Water Drops + Disability

Before a rain the smell of petrichor disperses through the air: this word - petrichor - describes specifically the smell of the moistening of the ground before and during a rainfall when chemicals from plants are released into the air contributing to the distinctly earthly scent so familiar with spring. Petrichor also signals the decrease in barometric pressure creating the soft tissue in joints to swell up causing stiffness and soreness. So this petrichor for me is more like petri-chronic: and reminds me that my body is seasonal and in time with the earth's weather cycles. During a rain, the lower oxygen in the air makes one sleepy - igniting our desire for tea and a nap. Rain literally makes me slow, groggy, and brian foggy. The rain room is a celebration of this mind/body/earth connection: welcoming the sacred ways our bodies know when there is going to be pain, with the same body wisdom we know there will be rain.

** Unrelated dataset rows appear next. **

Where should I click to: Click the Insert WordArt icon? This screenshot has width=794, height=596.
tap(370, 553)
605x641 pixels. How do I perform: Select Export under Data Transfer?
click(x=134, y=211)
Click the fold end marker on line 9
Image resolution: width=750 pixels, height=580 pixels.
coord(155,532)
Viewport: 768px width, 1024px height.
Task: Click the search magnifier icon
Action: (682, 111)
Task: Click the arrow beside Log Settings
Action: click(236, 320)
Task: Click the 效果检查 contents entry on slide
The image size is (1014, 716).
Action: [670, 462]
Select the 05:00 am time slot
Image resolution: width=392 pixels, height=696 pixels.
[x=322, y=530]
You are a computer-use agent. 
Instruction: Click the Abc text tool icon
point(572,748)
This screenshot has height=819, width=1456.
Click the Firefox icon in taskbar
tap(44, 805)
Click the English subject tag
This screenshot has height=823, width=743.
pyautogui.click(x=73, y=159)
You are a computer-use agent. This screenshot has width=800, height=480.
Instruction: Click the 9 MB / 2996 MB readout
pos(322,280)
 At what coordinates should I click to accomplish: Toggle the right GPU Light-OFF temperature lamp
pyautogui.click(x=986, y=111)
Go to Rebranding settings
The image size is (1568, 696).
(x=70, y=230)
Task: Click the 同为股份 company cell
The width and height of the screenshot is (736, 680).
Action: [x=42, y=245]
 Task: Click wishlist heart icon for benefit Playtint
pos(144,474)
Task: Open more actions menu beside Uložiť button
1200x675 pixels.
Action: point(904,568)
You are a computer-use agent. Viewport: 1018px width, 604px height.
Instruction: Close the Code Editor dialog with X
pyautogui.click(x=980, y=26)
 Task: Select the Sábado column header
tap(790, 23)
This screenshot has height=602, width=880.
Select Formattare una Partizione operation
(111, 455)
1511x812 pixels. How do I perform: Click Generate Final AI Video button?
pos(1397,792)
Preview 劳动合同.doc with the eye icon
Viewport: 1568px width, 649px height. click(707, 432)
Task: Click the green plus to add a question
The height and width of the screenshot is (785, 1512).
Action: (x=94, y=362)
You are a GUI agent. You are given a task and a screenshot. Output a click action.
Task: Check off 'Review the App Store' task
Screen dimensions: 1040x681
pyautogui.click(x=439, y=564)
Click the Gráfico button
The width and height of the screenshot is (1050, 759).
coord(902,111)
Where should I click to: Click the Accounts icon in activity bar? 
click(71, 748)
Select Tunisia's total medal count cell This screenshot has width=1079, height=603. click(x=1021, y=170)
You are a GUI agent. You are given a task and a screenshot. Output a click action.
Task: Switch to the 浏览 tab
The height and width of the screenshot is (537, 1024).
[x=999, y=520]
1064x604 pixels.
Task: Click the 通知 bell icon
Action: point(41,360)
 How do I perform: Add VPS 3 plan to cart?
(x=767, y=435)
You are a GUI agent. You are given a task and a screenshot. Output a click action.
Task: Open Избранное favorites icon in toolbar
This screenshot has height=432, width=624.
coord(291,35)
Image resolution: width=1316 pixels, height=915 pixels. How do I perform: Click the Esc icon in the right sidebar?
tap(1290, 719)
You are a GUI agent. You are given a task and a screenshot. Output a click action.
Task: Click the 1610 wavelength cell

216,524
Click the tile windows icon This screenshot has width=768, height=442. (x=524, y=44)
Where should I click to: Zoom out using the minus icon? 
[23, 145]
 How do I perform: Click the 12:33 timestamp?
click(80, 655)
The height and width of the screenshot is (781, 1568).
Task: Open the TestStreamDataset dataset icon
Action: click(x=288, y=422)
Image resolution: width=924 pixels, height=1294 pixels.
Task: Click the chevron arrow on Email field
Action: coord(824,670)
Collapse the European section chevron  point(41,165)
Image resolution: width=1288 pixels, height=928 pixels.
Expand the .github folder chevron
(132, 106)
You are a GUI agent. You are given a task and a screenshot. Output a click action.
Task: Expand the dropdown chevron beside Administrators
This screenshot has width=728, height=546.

In this drawing, I have distorted the rain room by kneading it out lengthening the height of the space so that rain falling from the central opening has more time and space to fall - it is allowed to cascade slower. The worm’s eye axonometric of the rain room brings me into the moment when I am under a cloudy sky looking up as rain drops down towards me. Depending on where I focus my gaze, it can feel as if the rain is hurtling past, whizzing by my face, but if I look farther ahead, I can trace a single drop on its long descent towards me - my mouth opens and my eyes close, time slows. This is so familiar to the way I experience criptime: like rain, stretching out the sky. Crip time is the stretching of a movement: the slowness of standing up, the seemingly long nights of pain. Crip time is knee time - the rate that they need to heat up and loosen every morning. The way crip time pulls us out of the ticking and tocking of the chronometer (clock time) and allows us to deepen into the creaking and cracking of the chronicmeter (pain time).